→ **THE PROBLEM**
Rewrite the part that opens with the line containing "Given: Confirm with the 确定 button" and closes with the line containing "Looking at the screenshot, I should point(74,103).", changing "Confirm" to "Click" and keeping everything else the same. Return only those lines.

→ **PROVIDED DATA**
═══

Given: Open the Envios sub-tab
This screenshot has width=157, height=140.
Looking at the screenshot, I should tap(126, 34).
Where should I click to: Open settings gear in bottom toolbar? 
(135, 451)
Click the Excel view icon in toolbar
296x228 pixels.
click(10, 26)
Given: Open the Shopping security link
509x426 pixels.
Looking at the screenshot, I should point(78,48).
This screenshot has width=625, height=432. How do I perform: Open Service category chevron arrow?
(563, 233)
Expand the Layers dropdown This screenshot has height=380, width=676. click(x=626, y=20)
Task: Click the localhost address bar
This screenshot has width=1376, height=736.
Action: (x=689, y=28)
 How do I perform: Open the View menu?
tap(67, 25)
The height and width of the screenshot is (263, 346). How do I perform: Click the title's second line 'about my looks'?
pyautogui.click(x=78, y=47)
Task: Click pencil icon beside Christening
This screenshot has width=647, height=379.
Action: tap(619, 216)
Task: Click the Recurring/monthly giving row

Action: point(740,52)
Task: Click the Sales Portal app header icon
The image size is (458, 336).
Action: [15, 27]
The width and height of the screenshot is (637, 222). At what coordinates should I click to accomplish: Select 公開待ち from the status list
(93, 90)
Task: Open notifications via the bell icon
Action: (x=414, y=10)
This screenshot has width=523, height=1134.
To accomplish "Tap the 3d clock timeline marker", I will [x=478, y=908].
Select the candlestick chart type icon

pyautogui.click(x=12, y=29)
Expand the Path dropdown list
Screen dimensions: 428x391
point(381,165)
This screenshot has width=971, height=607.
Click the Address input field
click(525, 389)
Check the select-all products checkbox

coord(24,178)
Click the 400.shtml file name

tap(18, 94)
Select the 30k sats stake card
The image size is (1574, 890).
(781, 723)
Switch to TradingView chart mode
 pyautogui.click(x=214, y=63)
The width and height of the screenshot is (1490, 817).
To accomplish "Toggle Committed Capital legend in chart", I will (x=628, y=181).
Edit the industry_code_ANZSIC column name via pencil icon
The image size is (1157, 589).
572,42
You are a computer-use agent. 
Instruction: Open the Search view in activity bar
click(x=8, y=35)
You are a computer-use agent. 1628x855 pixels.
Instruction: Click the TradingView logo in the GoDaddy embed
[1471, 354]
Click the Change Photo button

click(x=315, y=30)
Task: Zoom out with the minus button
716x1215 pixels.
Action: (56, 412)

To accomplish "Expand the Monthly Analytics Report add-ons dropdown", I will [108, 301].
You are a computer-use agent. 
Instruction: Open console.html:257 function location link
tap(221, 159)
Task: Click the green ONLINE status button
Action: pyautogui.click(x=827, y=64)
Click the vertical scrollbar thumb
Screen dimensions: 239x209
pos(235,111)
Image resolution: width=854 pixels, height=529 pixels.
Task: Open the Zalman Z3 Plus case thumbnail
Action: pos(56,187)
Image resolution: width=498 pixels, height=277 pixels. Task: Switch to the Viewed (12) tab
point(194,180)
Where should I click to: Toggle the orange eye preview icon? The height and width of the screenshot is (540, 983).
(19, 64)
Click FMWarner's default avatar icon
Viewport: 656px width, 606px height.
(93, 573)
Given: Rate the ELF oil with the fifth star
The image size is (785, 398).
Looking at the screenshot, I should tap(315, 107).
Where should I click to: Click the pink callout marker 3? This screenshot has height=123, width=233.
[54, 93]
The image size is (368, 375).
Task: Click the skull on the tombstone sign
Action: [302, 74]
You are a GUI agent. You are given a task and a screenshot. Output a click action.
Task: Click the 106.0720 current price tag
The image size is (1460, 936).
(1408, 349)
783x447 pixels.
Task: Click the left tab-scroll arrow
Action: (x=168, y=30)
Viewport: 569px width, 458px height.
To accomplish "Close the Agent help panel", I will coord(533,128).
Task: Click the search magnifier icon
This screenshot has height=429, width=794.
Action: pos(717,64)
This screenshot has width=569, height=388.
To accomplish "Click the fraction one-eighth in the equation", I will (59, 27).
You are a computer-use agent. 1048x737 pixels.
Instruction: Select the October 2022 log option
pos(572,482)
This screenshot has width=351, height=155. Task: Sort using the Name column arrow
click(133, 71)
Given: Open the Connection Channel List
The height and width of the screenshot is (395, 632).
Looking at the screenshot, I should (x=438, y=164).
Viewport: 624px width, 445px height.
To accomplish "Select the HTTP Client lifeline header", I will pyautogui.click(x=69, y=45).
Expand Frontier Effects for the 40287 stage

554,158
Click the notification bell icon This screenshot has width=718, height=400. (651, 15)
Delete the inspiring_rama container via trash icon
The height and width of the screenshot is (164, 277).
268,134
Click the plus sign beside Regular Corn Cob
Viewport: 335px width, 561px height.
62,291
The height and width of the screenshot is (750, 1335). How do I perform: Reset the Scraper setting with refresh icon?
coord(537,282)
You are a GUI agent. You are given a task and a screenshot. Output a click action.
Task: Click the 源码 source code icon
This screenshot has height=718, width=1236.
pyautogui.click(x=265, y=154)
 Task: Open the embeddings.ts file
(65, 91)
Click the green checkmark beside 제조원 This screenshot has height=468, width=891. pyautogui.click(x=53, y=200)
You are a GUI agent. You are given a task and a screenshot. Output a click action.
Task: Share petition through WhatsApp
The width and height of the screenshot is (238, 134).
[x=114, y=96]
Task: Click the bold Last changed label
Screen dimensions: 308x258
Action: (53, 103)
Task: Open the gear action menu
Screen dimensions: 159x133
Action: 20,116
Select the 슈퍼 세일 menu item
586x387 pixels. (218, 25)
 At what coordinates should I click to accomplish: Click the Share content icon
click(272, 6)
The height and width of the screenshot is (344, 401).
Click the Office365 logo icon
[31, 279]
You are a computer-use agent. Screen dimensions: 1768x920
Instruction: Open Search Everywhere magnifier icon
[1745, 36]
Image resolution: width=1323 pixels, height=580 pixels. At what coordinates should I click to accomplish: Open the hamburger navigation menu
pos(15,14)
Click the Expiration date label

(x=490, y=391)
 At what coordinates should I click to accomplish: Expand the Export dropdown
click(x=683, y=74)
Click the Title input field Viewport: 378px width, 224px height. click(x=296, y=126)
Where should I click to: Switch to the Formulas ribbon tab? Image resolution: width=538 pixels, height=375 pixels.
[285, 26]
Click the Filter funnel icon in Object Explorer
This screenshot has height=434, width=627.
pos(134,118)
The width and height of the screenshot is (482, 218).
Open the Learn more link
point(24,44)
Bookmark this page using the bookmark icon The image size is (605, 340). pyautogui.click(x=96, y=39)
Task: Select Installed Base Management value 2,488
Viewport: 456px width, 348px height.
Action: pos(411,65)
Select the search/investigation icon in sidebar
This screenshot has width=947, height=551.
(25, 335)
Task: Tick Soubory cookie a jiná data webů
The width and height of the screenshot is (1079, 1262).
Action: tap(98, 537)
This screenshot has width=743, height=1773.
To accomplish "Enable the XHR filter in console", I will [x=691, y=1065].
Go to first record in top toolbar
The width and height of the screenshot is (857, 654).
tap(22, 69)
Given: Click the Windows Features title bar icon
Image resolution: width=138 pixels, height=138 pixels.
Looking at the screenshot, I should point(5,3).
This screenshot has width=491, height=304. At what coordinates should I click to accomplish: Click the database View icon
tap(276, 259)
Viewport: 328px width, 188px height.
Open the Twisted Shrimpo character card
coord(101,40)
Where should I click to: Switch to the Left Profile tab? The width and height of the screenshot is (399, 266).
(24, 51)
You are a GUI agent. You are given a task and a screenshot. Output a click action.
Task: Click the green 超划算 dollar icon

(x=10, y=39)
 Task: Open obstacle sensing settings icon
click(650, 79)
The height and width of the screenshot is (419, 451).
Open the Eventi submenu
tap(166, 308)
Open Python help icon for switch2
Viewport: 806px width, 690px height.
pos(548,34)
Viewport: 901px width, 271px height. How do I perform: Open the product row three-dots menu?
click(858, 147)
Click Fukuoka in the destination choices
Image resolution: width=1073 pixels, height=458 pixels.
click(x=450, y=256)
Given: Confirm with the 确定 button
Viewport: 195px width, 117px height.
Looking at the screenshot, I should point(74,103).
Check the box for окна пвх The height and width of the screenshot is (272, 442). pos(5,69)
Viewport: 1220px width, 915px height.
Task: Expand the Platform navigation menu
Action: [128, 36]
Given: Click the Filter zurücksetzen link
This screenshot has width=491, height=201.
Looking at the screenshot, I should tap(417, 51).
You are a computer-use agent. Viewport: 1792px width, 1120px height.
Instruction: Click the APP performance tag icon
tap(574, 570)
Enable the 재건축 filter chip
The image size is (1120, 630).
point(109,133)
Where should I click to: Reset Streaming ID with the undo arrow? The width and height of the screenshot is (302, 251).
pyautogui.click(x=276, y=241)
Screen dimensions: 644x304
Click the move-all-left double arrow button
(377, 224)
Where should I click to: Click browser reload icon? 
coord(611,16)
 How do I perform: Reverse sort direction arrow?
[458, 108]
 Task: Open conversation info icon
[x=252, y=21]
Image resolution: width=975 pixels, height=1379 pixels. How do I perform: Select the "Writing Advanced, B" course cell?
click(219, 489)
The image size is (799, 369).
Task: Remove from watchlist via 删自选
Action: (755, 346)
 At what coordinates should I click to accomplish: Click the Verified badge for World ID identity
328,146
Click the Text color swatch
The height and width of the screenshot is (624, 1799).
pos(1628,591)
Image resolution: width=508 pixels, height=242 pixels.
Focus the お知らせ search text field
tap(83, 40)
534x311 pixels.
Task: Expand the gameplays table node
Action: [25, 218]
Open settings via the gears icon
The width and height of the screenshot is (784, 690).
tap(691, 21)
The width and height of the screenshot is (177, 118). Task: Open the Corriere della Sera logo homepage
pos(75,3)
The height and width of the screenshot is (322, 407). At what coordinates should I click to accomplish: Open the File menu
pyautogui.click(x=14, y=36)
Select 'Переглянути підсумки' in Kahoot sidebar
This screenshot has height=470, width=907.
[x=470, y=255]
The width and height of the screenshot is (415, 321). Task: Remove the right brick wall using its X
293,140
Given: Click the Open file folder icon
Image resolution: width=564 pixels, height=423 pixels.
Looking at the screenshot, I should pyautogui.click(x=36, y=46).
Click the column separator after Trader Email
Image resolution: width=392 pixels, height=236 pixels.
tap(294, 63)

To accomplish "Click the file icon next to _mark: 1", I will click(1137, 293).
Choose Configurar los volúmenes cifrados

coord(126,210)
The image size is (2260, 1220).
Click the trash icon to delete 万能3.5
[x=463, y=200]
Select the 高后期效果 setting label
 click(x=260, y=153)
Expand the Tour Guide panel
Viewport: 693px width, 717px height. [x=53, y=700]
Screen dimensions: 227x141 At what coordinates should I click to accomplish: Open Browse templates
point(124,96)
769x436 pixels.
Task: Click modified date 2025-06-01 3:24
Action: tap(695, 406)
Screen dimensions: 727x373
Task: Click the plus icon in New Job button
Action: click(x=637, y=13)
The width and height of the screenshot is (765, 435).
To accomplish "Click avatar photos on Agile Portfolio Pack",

═══

→ **CORRECT RESPONSE**
Given: Click with the 确定 button
Viewport: 195px width, 117px height.
Looking at the screenshot, I should point(74,103).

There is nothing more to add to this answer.